* **TASK DETAILS**: Extract from the records below every line that contains the word "what", copying each one in full.

* **TASK INPUTS**:
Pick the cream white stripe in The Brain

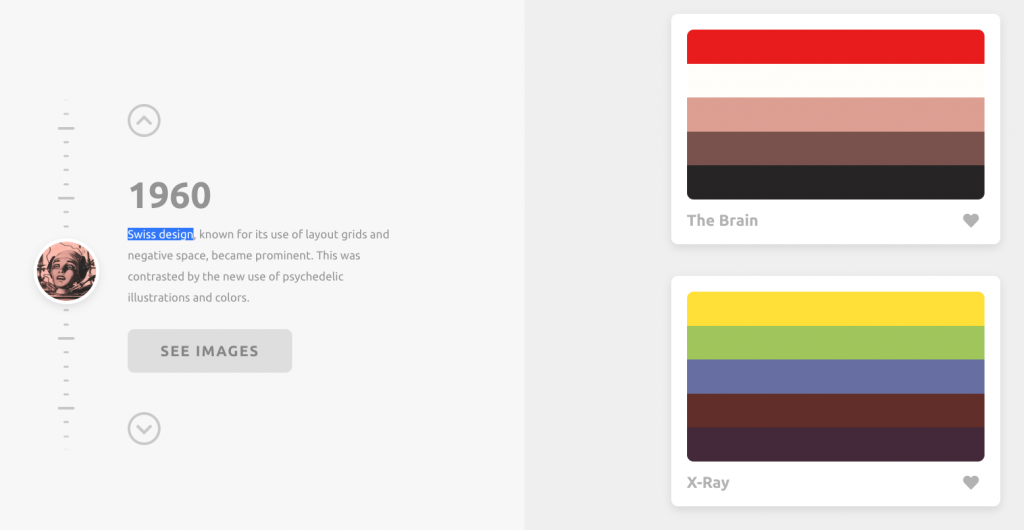835,81
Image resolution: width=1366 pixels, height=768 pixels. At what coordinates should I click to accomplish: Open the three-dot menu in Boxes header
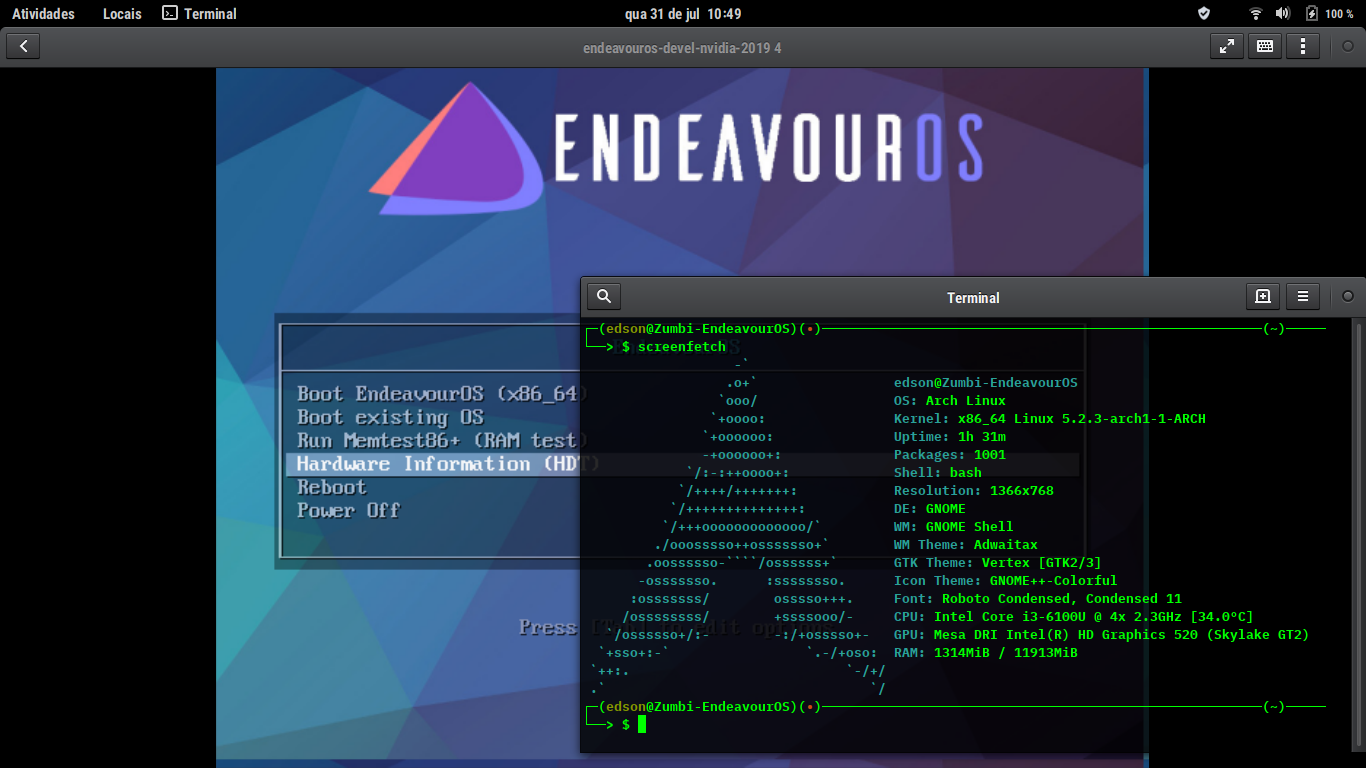pyautogui.click(x=1302, y=46)
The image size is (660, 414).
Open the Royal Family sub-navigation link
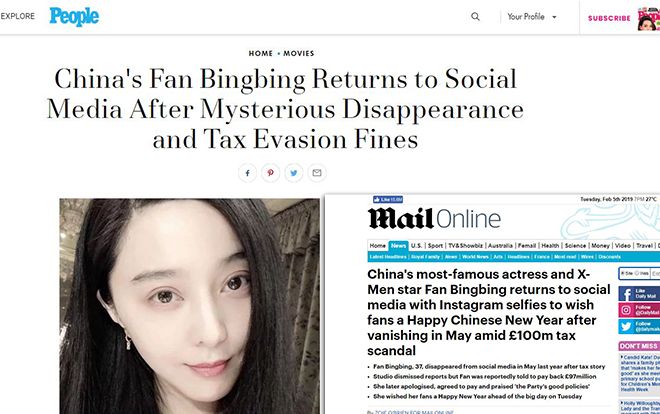[425, 257]
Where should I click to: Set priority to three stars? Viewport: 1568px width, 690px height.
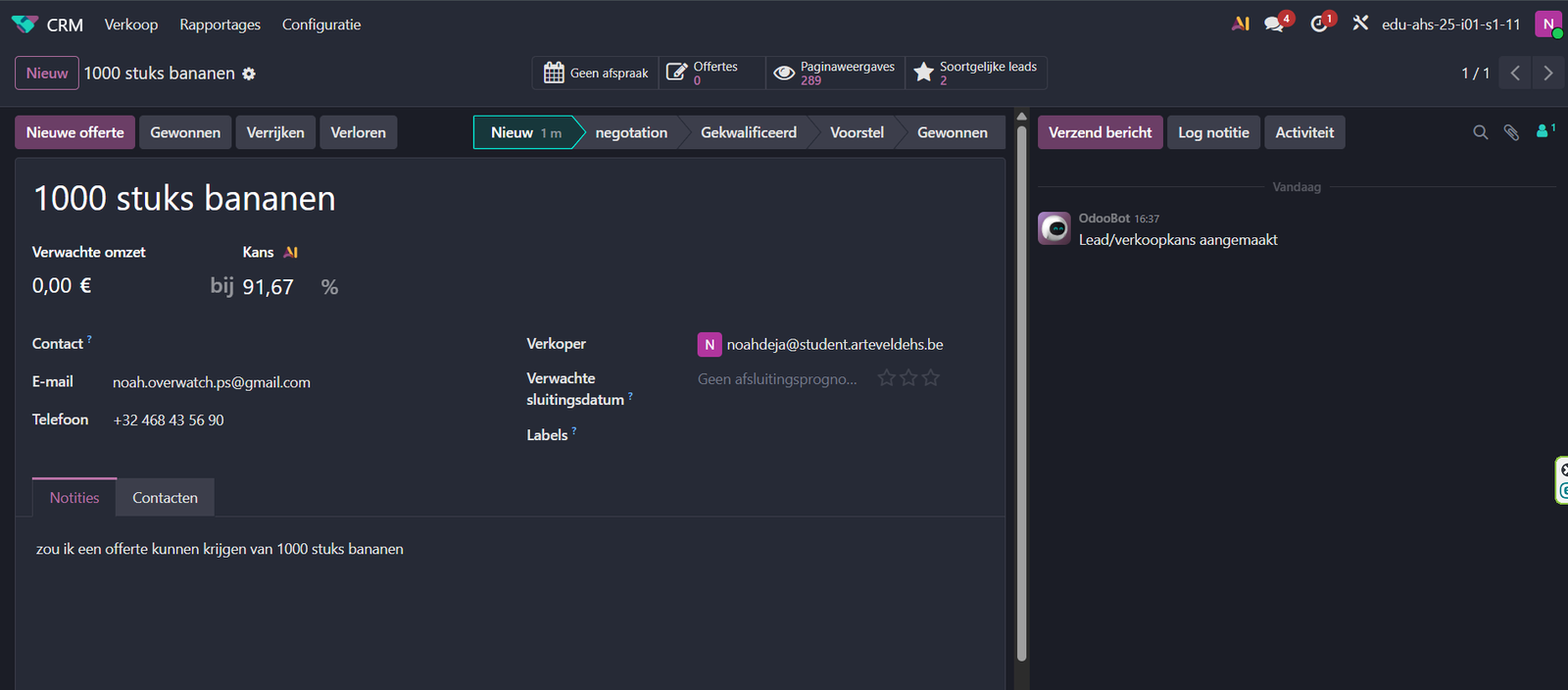tap(931, 378)
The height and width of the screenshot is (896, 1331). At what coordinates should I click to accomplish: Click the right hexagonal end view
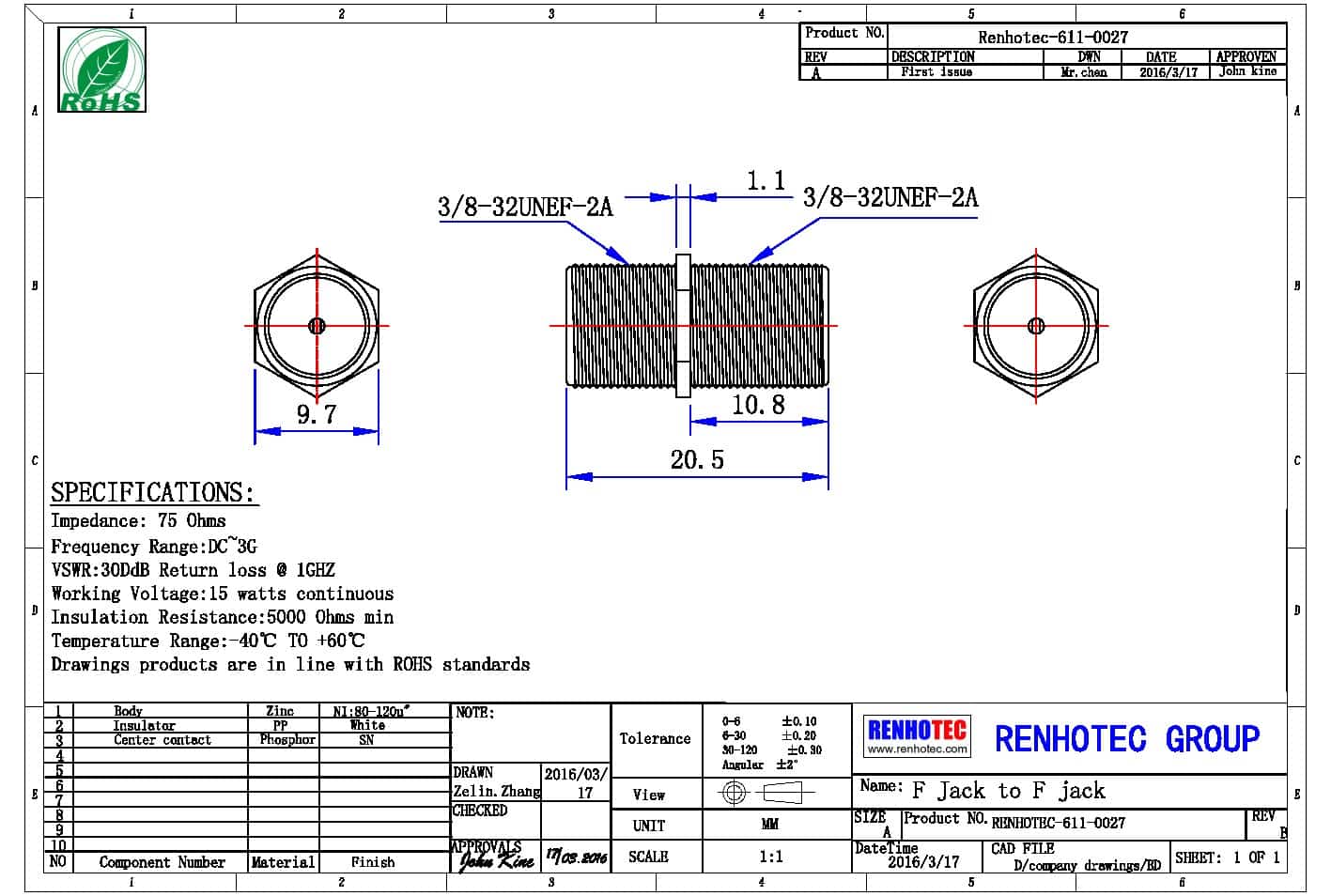click(1035, 326)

* **WRITTEN ANSWER**:
Image resolution: width=1366 pixels, height=768 pixels. At what coordinates should I click to accomplish: Open the three-dot menu in Boxes header
The height and width of the screenshot is (896, 1331). At what coordinates should I click to accomplish: Click the right hexagonal end view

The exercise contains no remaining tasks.